Treasury 10-year yields traded at almost the lowest level this year and volatility slid to a record on bets the Federal Reserve will affirm its commitment to the pace of bond purchases to support growth.
Benchmark 10-year notes gained as a private report showed employers added fewer jobs than forecast last month. Treasuries capped a third monthly gain yesterday on signs the U.S. economic recovery is losing momentum, reinforcing speculation the Fed won’t scale back unprecedented monetary stimulus, known as quantitative easing, or QE, following a two-day meeting ending today. The Treasury said it may decide to “gradually” cut coupon auction sizes and plans a floating-rate note sale as early as the fourth quarter.

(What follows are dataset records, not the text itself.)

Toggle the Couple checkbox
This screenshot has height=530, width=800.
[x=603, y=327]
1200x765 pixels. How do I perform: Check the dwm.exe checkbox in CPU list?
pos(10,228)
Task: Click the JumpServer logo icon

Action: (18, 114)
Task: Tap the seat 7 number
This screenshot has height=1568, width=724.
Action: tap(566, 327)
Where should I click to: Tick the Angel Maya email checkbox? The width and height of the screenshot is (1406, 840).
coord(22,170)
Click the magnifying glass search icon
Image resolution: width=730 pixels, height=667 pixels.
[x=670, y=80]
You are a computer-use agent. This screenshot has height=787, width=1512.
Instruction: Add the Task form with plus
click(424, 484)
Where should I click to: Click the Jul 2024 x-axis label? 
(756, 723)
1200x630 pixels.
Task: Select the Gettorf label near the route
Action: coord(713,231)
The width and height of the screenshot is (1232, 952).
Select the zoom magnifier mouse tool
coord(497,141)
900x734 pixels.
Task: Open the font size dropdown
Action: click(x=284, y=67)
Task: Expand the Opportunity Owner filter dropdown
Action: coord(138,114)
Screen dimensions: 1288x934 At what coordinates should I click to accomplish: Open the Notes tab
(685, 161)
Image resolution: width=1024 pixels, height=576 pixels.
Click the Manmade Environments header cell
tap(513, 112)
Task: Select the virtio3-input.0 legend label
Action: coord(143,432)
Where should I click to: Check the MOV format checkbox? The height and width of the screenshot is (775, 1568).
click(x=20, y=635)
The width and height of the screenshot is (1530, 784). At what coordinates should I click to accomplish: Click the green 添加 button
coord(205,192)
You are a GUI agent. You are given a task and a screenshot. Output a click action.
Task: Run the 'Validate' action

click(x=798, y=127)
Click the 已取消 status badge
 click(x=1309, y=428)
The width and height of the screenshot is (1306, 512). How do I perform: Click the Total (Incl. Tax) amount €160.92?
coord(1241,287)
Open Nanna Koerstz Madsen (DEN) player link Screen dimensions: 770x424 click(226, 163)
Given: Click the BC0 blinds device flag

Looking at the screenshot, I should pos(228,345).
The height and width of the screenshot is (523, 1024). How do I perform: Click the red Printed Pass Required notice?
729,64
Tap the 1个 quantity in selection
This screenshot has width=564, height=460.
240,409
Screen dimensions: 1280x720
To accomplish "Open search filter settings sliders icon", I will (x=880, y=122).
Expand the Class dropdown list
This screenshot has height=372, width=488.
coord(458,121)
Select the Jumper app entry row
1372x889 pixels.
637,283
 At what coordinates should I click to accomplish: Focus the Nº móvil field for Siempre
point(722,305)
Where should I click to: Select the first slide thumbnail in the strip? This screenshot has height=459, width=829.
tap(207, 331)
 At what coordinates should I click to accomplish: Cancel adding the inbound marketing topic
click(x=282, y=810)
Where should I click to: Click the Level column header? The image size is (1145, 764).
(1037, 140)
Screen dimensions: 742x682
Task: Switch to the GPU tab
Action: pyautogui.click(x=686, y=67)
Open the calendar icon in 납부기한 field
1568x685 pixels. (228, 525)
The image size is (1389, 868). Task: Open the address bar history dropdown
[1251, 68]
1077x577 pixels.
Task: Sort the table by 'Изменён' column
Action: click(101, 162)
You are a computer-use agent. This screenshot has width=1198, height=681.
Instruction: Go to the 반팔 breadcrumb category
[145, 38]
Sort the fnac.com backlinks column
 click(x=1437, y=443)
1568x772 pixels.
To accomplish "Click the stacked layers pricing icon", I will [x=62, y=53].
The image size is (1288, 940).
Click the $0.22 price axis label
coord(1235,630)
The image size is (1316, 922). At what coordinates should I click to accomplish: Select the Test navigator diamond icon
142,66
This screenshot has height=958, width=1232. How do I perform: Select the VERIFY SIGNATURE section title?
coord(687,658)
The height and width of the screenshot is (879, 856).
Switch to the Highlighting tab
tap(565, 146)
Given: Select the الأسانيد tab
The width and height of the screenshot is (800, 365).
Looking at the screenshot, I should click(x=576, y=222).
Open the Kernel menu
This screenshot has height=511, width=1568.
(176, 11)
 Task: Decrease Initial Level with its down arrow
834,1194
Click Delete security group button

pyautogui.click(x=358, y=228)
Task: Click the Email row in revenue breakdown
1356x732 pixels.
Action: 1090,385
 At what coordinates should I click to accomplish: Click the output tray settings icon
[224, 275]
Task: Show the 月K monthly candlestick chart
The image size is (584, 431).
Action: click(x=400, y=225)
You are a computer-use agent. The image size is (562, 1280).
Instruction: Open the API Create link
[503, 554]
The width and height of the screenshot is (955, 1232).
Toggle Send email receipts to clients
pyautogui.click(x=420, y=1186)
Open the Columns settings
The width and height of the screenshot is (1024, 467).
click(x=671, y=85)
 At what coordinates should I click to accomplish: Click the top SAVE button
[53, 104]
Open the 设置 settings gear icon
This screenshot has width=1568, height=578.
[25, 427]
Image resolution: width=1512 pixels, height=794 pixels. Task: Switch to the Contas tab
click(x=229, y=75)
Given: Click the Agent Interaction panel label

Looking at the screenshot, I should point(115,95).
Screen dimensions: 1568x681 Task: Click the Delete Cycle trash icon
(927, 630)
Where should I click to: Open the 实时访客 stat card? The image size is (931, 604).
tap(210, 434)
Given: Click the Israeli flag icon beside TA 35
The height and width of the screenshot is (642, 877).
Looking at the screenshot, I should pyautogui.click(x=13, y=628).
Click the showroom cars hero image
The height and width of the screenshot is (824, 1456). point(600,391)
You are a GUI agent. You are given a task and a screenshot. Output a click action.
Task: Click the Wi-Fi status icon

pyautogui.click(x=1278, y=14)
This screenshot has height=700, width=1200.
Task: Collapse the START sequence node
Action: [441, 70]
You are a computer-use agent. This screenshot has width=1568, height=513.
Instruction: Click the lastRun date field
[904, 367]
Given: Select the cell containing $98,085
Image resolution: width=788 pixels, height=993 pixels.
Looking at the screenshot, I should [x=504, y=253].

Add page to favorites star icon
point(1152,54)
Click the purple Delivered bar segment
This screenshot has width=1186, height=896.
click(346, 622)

“Over the past two months, we’ve started to see economic data slow down; It’s full speed ahead on QE,” said Larry Milstein, managing director in New York of government-debt trading at R.W. Pressprich & Co. “Maybe we’ll see nonfarm payrolls come in weaker than anticipated. Treasuries have already rallied pretty substantially. The question is ’are we going to test that 1.50% level?”
The benchmark 10-year yield declined three basis points, or 0.03 percentage point, to 1.64% at 8:29 a.m. in New York, after reaching the lowest level since Dec. 12 yesterday, according to Bloomberg Bond Trader prices. The 2% note maturing in February 2023 added 9/32, or $2.81 per $1,000 face amount, to 103 1/4.
The U.S. will sell $32 billion in three-year notes, $24 billion in 10-year debt and $16 billion in 30-year bonds on three consecutive days starting May 7, the Treasury announced.
The Treasury said it may gradually decrease coupon auction sizes and estimated the first floating rate auction will be held in the fourth quarter this year or in the first quarter of 2014.
In its quarterly refunding statement today, the Treasury said a final rule on the floating-rate note auction is planned for coming months, with a first sale estimated to occur either in the fourth quarter this year or the first quarter of 2014. The department said it will use the weekly high rate of 13-week Treasury bill auctions as the index for the notes.
U.S. government securities returned 1.1% in April, according to Bank of America Merrill Lynch indexes. The Standard & Poor’s 500 Index of shares gained 1.9% including reinvested dividends, data compiled by Bloomberg show.